- _Problem to work on_:
All that is needed is the lines from the one containing "Click the storage" through the end of the listing, printed exactly, with no pictures among them.

═══ Source data ═══

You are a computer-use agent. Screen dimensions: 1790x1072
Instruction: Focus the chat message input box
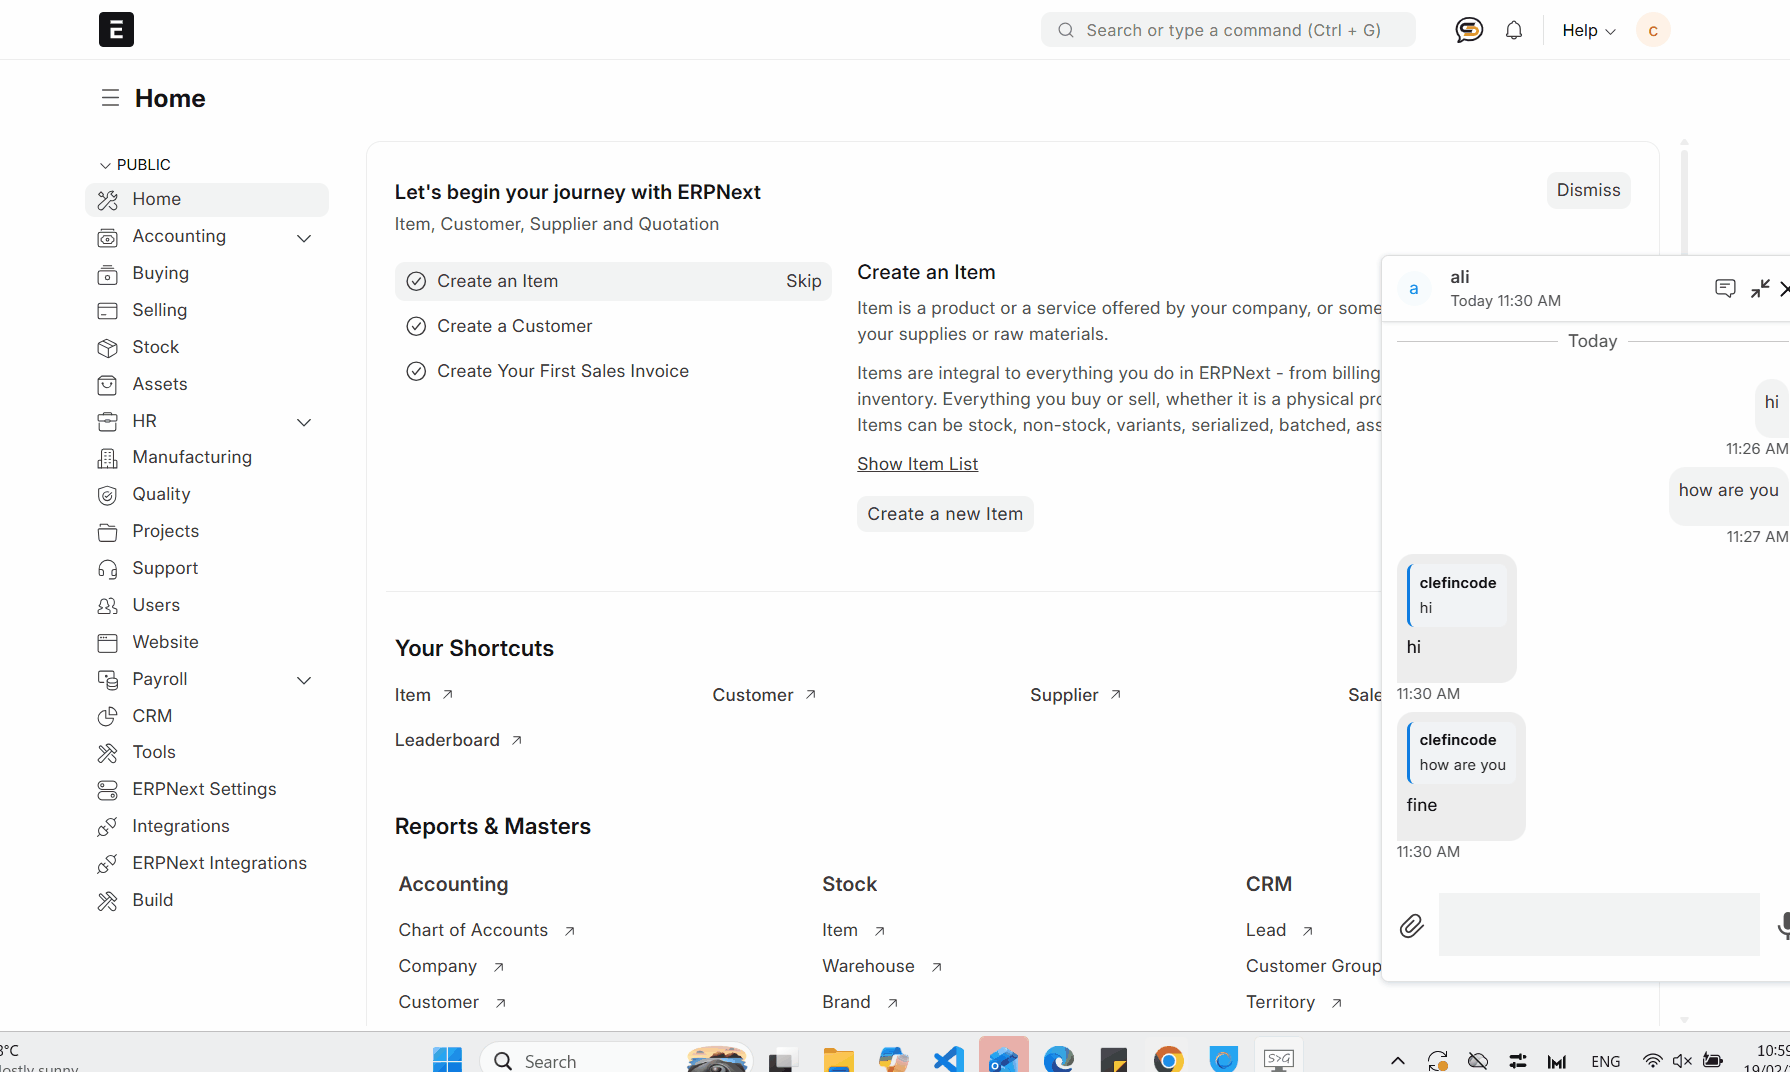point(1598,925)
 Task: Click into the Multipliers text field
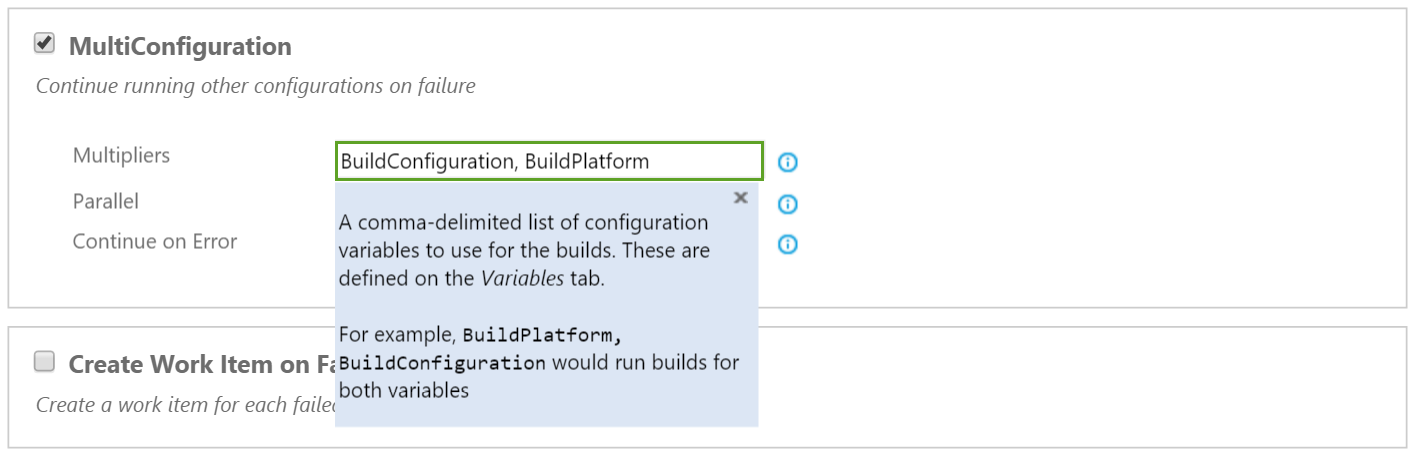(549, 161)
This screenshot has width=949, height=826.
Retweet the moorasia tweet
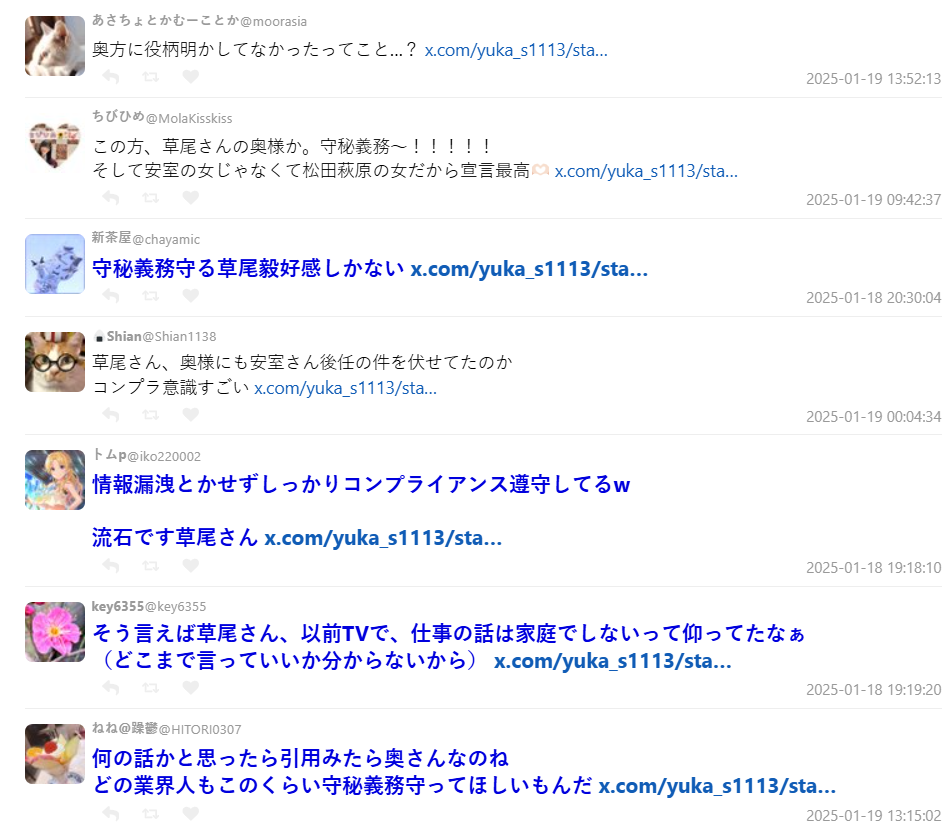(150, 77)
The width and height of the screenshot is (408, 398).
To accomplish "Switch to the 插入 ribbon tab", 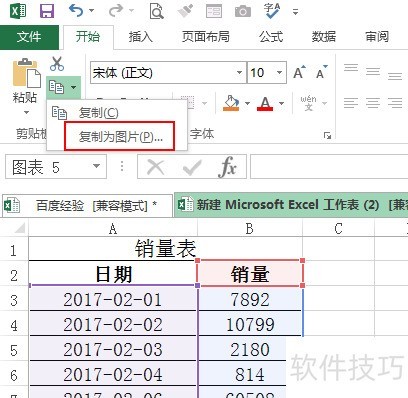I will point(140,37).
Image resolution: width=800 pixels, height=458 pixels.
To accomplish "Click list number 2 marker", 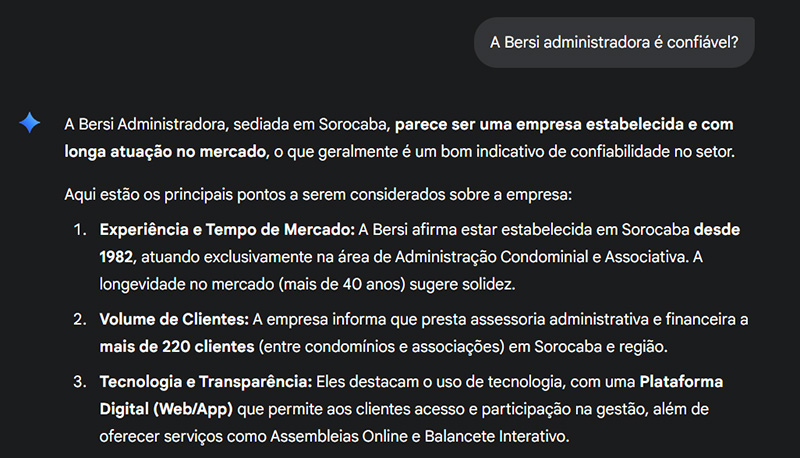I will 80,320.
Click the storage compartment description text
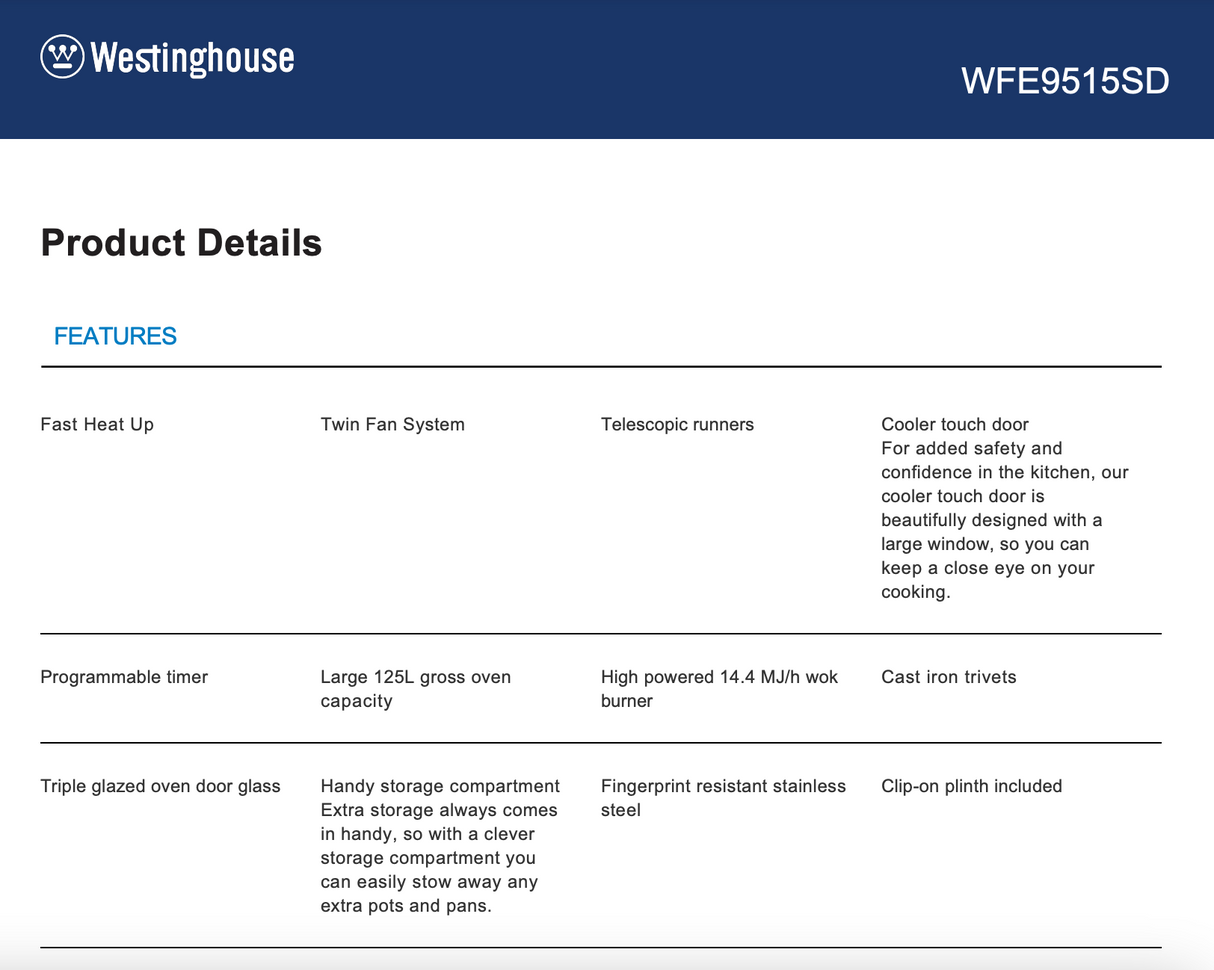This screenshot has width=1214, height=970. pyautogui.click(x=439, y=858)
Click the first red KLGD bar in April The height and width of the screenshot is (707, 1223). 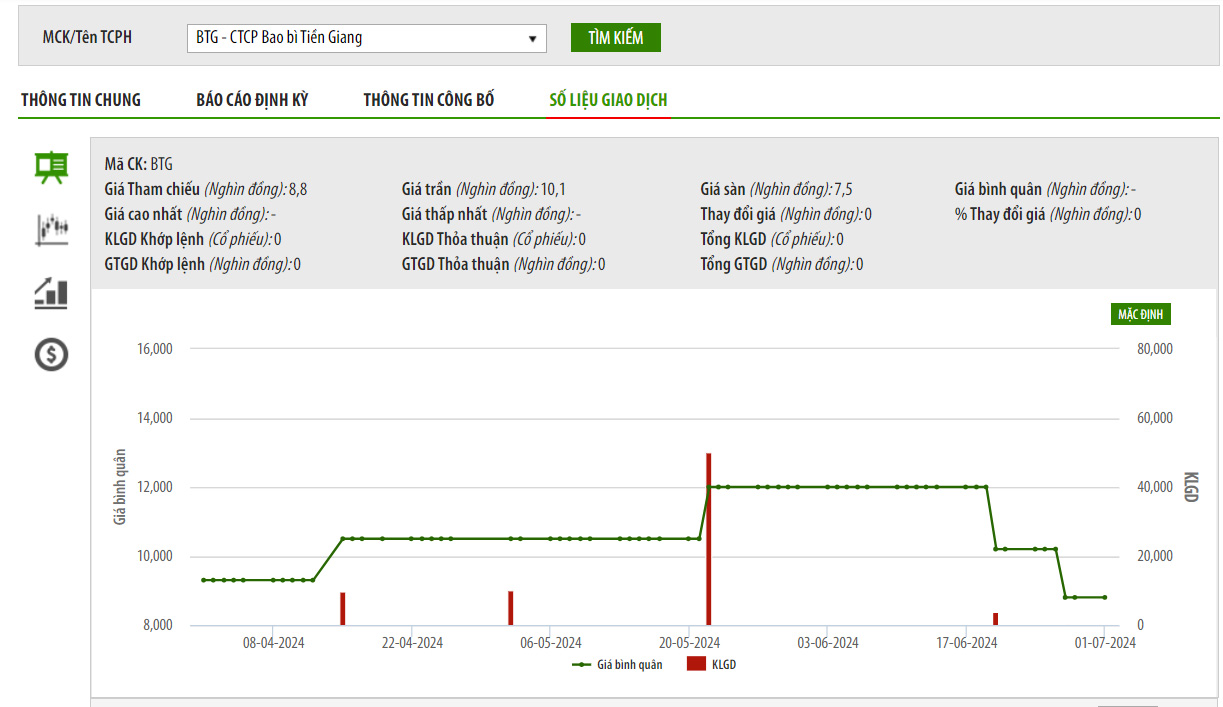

═══

- _Reply_:
Click the storage compartment description text
This screenshot has width=1214, height=970. pyautogui.click(x=439, y=858)
Click the first red KLGD bar in April The height and width of the screenshot is (707, 1223). 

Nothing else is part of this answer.